Focus on Fostering: Limiting Holiday "Stuff"

As I mentioned in an earlier post, the holidays often include redecorating and rearranging around the house and the yard to create whatever your traditions consider festive.  This is true of Christmas, Hannukah, Kwanza, Halloween, Thanksgiving, and more.  Any holiday that the business world can convince us is better decorated than plain soon adds to the list.

The problem is that for many foster children, familiar structure is not only helpful, but crucial, to them feeling safe and secure.  All the changes that we see as temporary holiday "stuff" can be very unsettling to those who need consistency for security.  If your child is one of these, consider limiting the ways the holidays affect/change your living patterns.  [Maybe make one room the holiday room and leave the rest in their usual arrangement?] Talk out loud about it.  Let the child know that we all feel the disruption, even when it is good stuff.

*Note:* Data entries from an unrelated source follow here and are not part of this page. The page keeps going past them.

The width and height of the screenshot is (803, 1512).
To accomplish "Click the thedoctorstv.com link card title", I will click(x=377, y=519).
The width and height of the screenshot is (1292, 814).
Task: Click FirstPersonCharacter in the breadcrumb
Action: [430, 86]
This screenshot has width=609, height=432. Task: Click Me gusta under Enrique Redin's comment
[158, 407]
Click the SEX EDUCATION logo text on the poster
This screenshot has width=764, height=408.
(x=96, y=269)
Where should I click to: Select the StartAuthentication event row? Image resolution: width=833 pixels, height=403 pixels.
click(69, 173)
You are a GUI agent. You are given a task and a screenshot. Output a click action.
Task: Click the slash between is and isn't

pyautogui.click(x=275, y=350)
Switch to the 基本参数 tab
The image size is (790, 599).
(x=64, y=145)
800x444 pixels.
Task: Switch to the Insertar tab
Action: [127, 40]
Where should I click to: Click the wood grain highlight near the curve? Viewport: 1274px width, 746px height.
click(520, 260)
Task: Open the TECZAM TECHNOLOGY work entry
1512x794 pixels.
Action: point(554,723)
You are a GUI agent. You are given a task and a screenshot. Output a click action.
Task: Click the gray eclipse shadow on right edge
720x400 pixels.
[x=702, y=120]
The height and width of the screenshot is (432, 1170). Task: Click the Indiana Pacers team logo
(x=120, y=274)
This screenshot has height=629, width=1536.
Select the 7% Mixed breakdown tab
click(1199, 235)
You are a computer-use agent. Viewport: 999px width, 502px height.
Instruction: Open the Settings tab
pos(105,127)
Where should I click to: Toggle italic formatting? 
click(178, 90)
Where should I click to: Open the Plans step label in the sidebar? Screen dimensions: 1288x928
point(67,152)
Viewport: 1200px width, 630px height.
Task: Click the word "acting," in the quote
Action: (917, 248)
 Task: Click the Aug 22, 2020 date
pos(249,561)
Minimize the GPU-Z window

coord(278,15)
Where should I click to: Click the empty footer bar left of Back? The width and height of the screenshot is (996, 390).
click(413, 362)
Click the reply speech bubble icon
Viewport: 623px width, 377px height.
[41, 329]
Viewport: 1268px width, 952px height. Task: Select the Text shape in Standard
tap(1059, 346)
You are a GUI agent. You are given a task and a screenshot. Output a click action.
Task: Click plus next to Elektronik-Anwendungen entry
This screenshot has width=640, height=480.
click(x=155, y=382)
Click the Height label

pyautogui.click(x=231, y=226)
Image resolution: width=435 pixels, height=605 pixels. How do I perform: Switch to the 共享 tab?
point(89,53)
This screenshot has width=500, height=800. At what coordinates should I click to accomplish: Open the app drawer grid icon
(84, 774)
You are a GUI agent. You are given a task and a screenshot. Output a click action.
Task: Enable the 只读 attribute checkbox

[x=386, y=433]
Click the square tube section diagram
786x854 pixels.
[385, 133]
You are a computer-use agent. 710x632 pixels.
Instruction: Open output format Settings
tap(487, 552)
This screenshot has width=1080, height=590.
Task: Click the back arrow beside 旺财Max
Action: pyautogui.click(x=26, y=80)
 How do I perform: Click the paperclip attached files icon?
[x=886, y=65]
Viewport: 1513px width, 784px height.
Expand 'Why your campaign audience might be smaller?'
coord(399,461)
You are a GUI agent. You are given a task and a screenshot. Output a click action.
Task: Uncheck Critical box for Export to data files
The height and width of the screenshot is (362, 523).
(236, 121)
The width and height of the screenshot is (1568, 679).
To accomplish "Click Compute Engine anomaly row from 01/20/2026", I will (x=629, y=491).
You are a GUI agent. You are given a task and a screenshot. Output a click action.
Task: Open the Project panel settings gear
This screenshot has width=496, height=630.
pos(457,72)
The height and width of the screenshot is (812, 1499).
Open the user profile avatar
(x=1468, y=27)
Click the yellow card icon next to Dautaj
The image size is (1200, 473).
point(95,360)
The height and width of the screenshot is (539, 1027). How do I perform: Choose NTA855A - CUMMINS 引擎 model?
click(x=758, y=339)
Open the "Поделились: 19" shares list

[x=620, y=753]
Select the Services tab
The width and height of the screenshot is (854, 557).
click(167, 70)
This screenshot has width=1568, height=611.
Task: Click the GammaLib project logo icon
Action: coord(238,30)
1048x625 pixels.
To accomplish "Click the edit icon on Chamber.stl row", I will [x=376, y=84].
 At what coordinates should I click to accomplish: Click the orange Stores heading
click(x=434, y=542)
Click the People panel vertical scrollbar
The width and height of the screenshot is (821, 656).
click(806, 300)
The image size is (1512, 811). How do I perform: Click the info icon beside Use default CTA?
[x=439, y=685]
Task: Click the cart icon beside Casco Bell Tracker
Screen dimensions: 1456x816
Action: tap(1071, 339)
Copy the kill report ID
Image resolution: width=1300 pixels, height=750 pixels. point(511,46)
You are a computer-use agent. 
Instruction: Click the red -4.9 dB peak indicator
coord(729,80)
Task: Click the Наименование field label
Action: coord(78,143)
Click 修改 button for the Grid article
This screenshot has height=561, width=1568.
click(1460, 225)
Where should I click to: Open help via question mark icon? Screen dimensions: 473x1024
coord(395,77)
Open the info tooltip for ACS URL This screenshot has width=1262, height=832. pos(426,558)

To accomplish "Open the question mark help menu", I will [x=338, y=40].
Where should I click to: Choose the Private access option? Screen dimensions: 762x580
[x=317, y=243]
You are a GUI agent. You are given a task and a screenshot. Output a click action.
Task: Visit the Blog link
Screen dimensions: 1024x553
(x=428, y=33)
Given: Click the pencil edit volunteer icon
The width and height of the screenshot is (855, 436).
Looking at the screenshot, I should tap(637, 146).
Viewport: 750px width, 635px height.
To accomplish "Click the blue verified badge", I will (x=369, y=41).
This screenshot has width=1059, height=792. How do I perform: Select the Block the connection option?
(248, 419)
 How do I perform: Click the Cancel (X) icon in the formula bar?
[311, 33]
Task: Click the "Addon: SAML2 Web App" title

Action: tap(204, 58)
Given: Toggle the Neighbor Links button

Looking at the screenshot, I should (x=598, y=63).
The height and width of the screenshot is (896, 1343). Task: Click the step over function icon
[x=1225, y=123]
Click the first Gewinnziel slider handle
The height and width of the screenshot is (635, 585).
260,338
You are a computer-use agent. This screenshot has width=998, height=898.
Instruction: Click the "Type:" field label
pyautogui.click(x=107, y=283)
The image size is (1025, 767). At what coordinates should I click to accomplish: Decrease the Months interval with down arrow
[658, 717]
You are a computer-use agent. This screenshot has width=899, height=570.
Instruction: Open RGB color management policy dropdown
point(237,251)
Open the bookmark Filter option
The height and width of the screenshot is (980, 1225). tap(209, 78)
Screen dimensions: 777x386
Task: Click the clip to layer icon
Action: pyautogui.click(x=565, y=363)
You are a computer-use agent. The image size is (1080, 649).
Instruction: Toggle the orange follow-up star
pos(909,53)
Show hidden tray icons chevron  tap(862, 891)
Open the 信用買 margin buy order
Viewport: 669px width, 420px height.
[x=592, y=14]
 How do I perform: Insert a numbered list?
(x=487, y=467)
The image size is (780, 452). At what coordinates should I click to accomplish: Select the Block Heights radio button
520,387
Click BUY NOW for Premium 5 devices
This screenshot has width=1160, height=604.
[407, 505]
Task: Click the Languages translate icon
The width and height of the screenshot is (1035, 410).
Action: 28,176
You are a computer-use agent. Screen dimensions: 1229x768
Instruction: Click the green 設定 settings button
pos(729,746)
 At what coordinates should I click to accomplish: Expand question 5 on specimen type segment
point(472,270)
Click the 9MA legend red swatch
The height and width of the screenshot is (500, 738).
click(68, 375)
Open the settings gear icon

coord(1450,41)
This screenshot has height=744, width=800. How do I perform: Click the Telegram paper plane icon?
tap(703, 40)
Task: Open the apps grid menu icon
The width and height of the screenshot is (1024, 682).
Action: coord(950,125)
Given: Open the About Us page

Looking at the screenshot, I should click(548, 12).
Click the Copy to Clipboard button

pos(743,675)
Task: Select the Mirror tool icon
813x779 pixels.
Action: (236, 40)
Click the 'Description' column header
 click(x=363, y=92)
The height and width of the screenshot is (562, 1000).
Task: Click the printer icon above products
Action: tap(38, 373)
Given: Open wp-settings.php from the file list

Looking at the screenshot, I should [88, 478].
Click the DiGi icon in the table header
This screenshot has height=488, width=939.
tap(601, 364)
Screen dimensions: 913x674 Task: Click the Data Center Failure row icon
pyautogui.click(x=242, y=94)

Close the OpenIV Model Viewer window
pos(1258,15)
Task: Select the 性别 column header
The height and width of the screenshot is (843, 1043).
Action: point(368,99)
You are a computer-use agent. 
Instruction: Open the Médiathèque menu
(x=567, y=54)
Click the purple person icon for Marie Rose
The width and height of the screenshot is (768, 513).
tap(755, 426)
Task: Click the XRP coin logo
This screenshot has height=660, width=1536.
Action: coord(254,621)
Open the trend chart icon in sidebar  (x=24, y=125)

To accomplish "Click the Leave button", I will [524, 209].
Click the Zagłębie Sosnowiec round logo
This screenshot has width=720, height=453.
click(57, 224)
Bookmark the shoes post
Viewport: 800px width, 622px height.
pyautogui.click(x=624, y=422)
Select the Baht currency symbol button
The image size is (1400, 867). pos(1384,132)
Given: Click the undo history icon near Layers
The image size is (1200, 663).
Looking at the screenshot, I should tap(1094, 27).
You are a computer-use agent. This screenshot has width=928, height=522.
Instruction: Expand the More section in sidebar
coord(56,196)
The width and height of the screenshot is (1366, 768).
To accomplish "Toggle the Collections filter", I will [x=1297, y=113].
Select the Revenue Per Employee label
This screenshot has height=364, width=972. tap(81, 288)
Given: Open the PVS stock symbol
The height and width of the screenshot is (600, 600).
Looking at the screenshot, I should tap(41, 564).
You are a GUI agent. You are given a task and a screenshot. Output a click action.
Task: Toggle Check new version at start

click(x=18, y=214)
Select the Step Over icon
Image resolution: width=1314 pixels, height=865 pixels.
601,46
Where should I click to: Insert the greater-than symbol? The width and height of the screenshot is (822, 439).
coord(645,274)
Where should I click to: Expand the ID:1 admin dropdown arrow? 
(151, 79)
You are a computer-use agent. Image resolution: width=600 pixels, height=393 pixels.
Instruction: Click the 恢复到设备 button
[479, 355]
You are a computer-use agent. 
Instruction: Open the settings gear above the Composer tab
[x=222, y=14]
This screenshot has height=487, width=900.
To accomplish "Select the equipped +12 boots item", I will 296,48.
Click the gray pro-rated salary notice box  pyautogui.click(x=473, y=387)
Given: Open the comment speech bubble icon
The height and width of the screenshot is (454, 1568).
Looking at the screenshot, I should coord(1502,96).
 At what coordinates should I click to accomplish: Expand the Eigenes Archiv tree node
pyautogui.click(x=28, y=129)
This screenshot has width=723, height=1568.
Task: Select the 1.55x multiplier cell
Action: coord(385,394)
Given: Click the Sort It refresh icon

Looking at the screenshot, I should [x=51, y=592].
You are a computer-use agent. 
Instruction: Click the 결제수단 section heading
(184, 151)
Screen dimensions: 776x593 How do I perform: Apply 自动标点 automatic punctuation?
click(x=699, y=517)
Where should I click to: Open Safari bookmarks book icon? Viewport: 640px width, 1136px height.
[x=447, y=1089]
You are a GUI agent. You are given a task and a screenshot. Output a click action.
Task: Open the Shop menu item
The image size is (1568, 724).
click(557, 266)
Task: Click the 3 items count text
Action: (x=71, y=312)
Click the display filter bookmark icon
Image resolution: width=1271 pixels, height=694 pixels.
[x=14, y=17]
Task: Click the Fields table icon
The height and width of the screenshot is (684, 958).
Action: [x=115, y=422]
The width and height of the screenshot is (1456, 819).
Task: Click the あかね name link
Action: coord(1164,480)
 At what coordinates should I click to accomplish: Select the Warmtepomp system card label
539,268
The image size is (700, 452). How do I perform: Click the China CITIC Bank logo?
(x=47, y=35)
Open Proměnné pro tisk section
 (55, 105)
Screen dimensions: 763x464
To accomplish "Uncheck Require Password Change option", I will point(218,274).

We know holidays are stressful for people who don't have the "Hallmark Card" family life.  But it is common to forget that even the surface business of a holiday can be an extra stressor for kids in care and for us. Kids who depend on familiar surroundings and structure for security can be undone at holiday time... when there is already more stress!

Holiday excitement and disruption is better than those caused by sadness or trauma, but it is still disruption. Sometimes all we can do is be aware and be prepared.  Hang in there!